> **Problem**
Copy the entries word for word, beginning with the line that contains "The height and width of the screenshot is (558, 694)." and continuing through the last of the entries. Leave the pictures out of your copy.

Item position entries
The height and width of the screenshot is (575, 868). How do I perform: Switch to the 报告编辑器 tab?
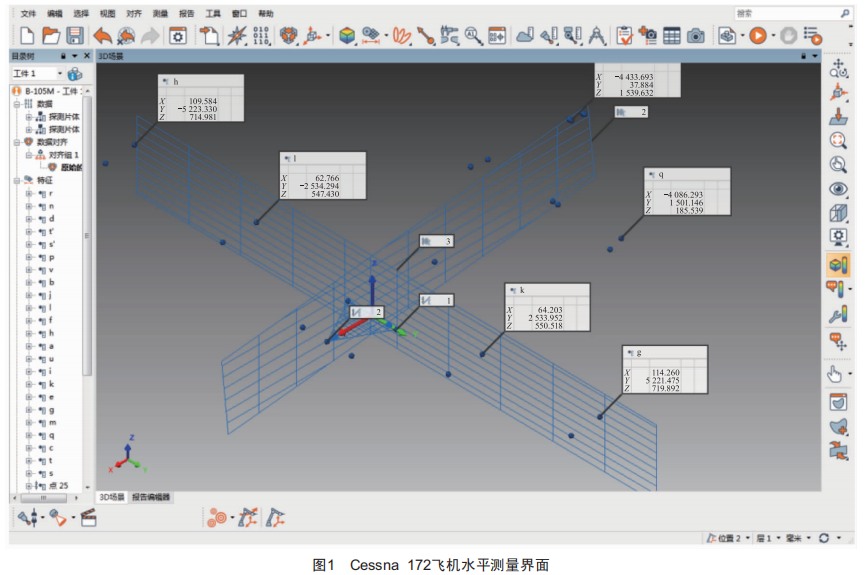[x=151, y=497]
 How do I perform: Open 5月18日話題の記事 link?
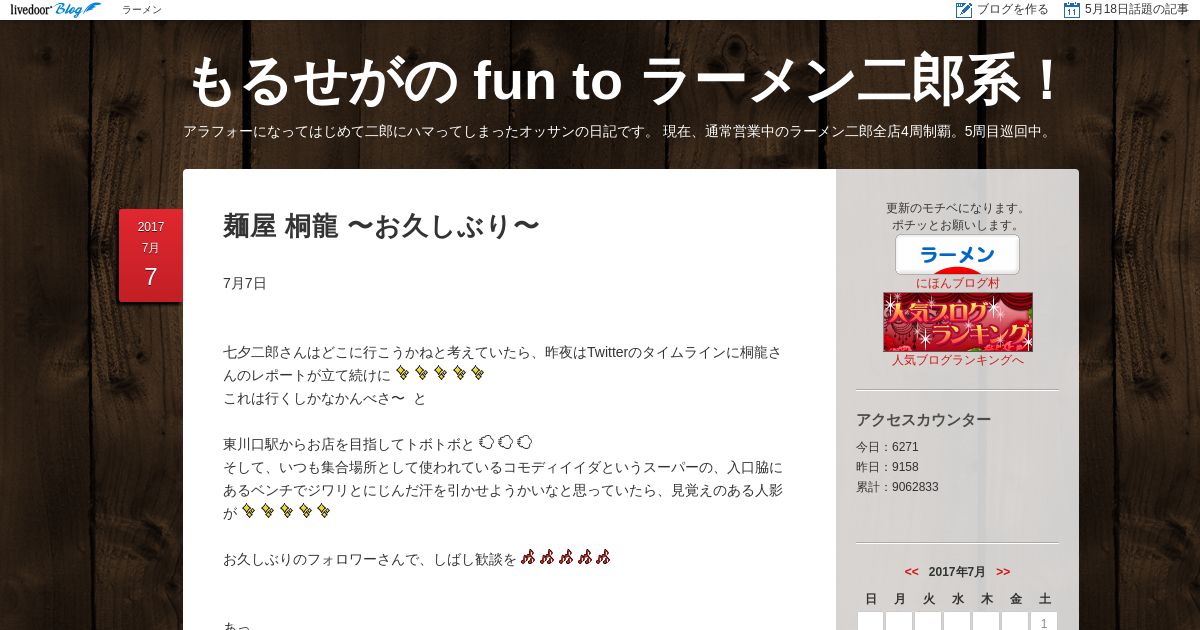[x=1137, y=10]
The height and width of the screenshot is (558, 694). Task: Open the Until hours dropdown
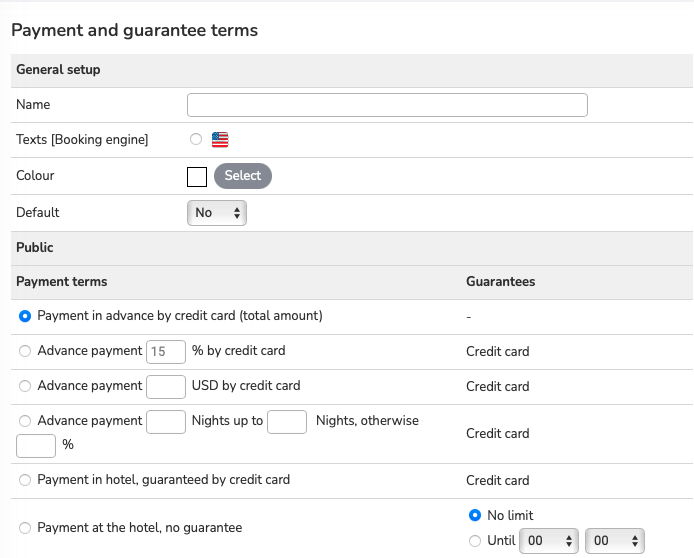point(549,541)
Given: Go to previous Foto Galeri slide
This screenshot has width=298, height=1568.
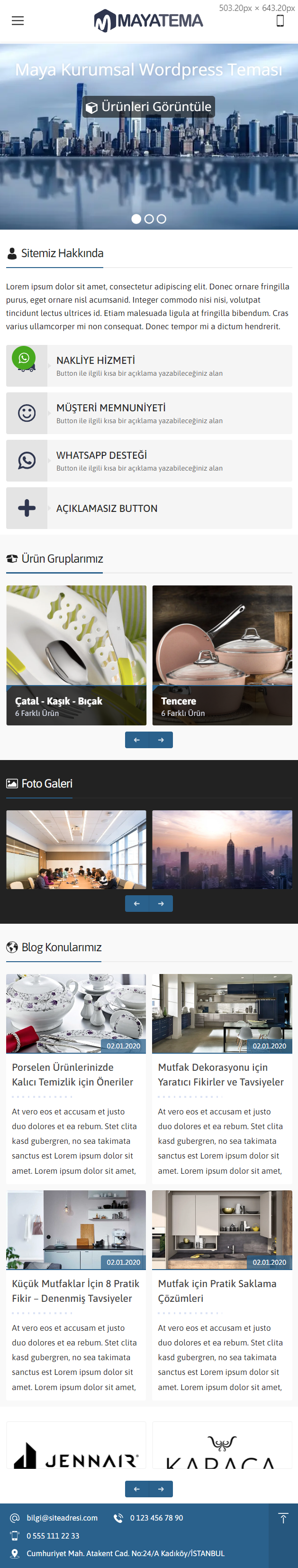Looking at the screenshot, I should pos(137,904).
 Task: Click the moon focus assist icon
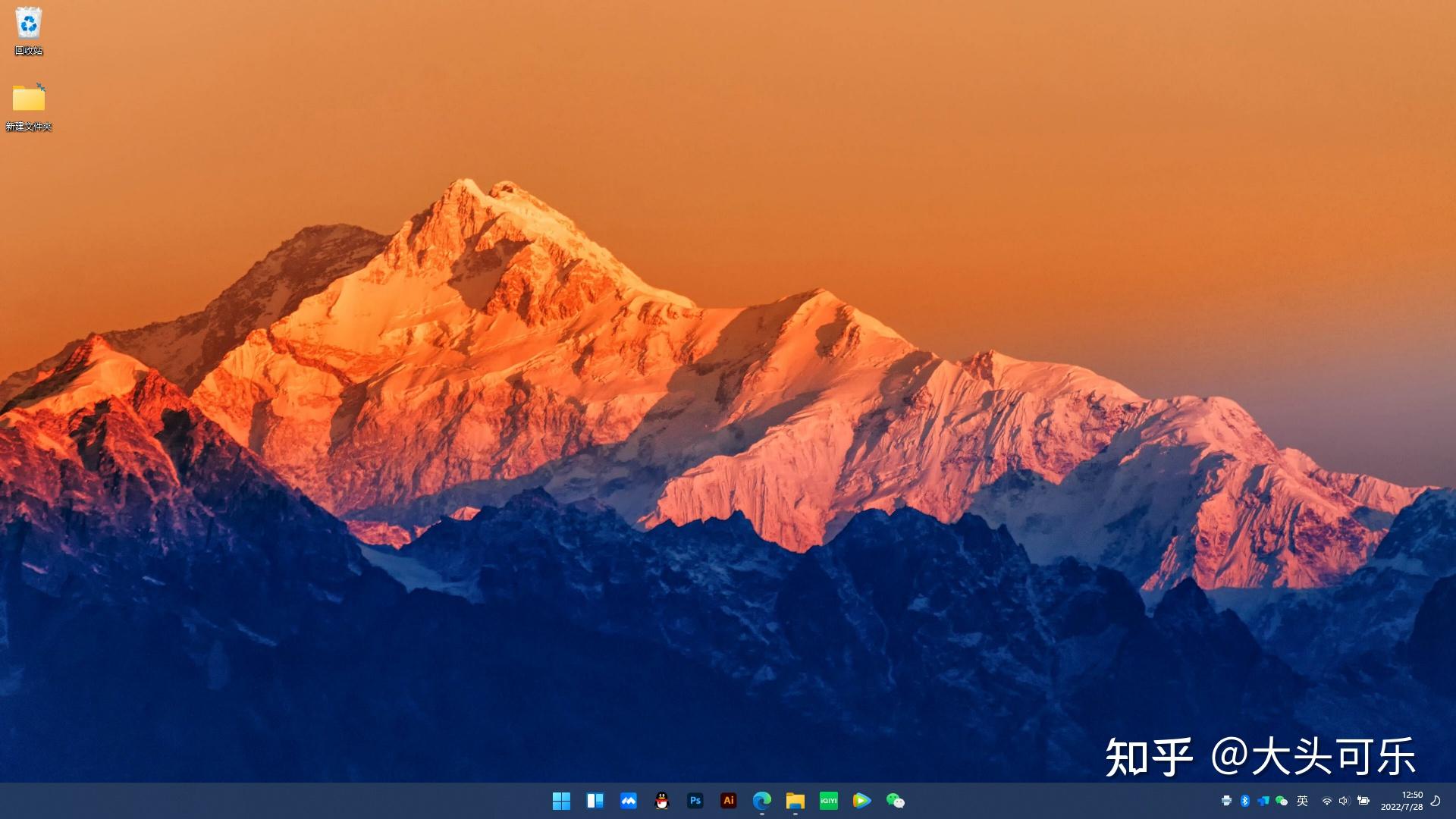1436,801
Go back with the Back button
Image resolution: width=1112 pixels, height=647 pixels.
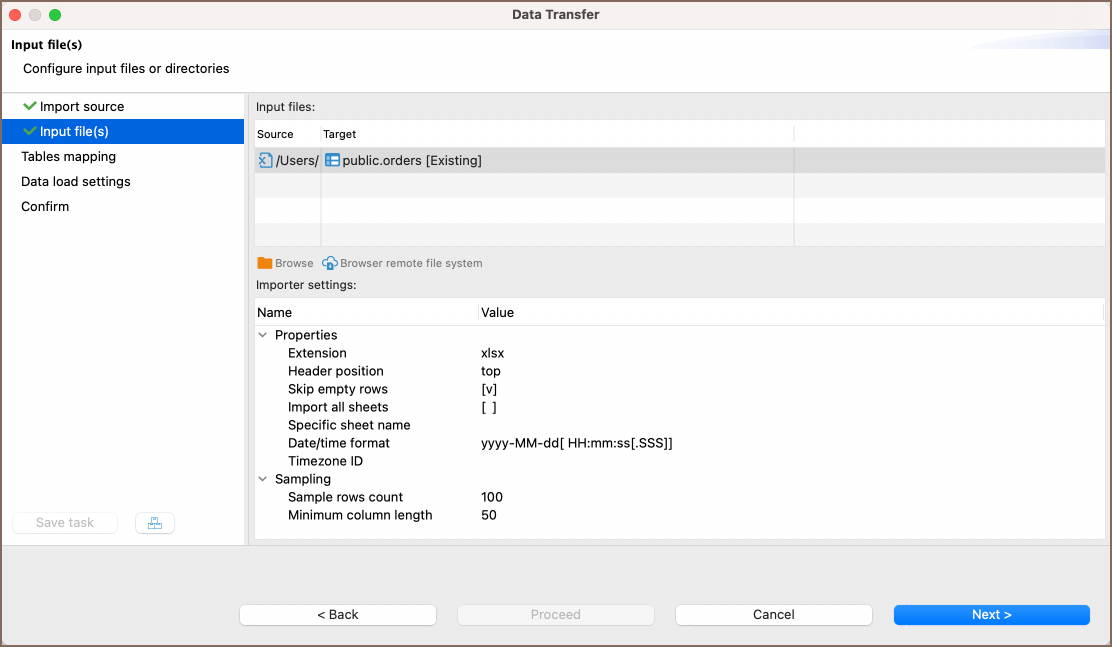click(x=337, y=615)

> **Worked answer**
The height and width of the screenshot is (558, 694). Task: Open the Until hours dropdown
point(549,541)
Given: Go to previous Foto Galeri slide
This screenshot has width=298, height=1568.
Looking at the screenshot, I should pos(137,904).
 Task: Click the moon focus assist icon
1436,801
Go back with the Back button
Image resolution: width=1112 pixels, height=647 pixels.
click(x=337, y=615)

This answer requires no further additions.